Jeff Aiken, along with his then-partners, founded the original fish house at the Hatteras docks in the 1980s, soon expanding to a wholesale business that involved driving a refrigerated truck packed with fresh Outer Banks catch to Hampton, Virginia.
Over the years, Jeff Aiken’s business adapted and evolved along with the fishing industry, as numerous local fish retailers and processors downsized or closed entirely.
But it was the COVID-19 pandemic in 2020, when supply chain disruptions left local chefs without fish to serve, that led to the dramatic expansion of Aiken’s business.
“They said, ‘Hey, you got the fish. Can you cut the fish?’” Jeff Aiken recalled. “So from that point, it spread by word of mouth and they kept coming.”
By then, Kelsey Aiken and his wife, Kelly, had joined Jeff Aiken in the business.
Jeff Aiken said he had purchased the fish house from Lee Peele, who had owned it when it was called Quality Seafood. It is also where he worked for $5 an hour when he first came to the Outer Banks in 1981.
“We were finally out of that little space out of Hatteras Harbor and we were cleaning all the fish for the charter vessels,” he recalled.
Jeff Aiken, who is from Hampton, Virginia, where he still has a home, credits his daughter-in-law Kelly, the company’s retail manager, with securing grants from the U.S. Department of Agriculture in 2021 to renovate and enlarge the facility with the goal of improving efficiency and capacity. The business had to pony up about a third of the matching funds.

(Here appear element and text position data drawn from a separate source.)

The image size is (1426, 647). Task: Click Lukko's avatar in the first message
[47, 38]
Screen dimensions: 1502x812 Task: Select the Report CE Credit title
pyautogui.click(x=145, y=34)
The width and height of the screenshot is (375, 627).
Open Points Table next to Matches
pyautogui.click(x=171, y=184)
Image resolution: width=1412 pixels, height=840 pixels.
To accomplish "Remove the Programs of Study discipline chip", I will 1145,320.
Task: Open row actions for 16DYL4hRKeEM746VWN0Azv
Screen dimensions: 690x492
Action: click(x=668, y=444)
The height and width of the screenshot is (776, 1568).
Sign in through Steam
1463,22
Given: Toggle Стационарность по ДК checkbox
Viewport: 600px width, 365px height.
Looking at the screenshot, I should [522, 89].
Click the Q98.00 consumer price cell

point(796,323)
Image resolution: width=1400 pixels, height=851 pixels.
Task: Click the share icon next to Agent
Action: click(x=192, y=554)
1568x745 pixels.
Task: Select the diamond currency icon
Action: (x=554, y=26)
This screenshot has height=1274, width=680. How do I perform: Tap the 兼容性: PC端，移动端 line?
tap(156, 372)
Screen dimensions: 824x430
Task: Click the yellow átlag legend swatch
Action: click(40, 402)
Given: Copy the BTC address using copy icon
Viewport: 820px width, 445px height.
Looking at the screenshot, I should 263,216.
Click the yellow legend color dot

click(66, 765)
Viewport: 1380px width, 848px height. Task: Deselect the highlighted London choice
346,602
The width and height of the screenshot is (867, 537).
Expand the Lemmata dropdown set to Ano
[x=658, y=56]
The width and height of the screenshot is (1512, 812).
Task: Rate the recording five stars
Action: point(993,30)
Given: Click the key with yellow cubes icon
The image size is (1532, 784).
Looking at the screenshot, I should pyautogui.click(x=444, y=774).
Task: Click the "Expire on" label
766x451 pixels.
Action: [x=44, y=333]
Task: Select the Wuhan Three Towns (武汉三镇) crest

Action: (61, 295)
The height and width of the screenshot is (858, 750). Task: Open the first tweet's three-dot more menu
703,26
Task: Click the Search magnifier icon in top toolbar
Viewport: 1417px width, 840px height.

“We’re in it for a million and they’re in it for two,” Jeff Aiken said. “And they got what they paid for.”

Now local chefs at local restaurants can ask for the fish they want to be filleted to order, Kelly Aiken said. Whenever possible, she said, the fin fish as well as seasonal oysters, shrimp and crab are local catch, and Jeffrey’s continues to partner with Ocracoke and Wanchese fish operations. The business also works with a distributer to bring its fresh fish — frozen and labeled — to North Carolina farmers markets to sell.
But Jeff Aiken said while their business sells almost all North Carolina product, and would never buy foreign shrimp, it’s impossible to guarantee that all their fish is strictly from the Outer Banks since fishers work within the realities of fisheries ecosystems and seasons.
“Fish have fins and tails and they swim,” he said. “They go where ever they want.”
And some fish they sell aren’t local at all, such as salmon from Norway or Scotland.
Jeff Aiken said that they buy most of their shrimp from Native Seafood in Ocracoke, which has a deepwater inlet. Although the warmer water from climate change has created boom years for shrimpers from Florida to Virginia, he continued, most of the local catch has to be processed in Engelhard and Swan Quarter because of water depth limitations for the 60-foot trawlers. But he added that he hopes they’ll be able to get smaller shrimp boats into Hatteras for processing in the near future.

Any customers looking for a brief history of Hatteras fishing can walk to the hallway behind the retail store to view a collection of historic to contemporary photographs of fishermen, including Jeff Aiken, with their boats, their family, their friends and the fish they caught.
“We call it the Hall of Fame,” he said, adding with a laugh: “Or, the Hall of Shame.”
One prominent picture is of the Ada Mae, a skipjack built in 1915 by Ralph Hodges and named after his then 13-year-old sister, who was Jeff Aiken’s grandmother.
The vessel, a former oyster dredge boat that is believed to be the last surviving skipjack in the state, has been restored. Today the boat is moored in New Bern and has participated in the reenactment of Blackbeard’s battle on Ocracoke Island, with Jeff Aiken onboard.
“All of those guys are local fishermen,” Jeff Aiken said, in between telling numerous fish tales about the various scenes lining the walls. “These pictures kind of bring the life to commercial fishing.”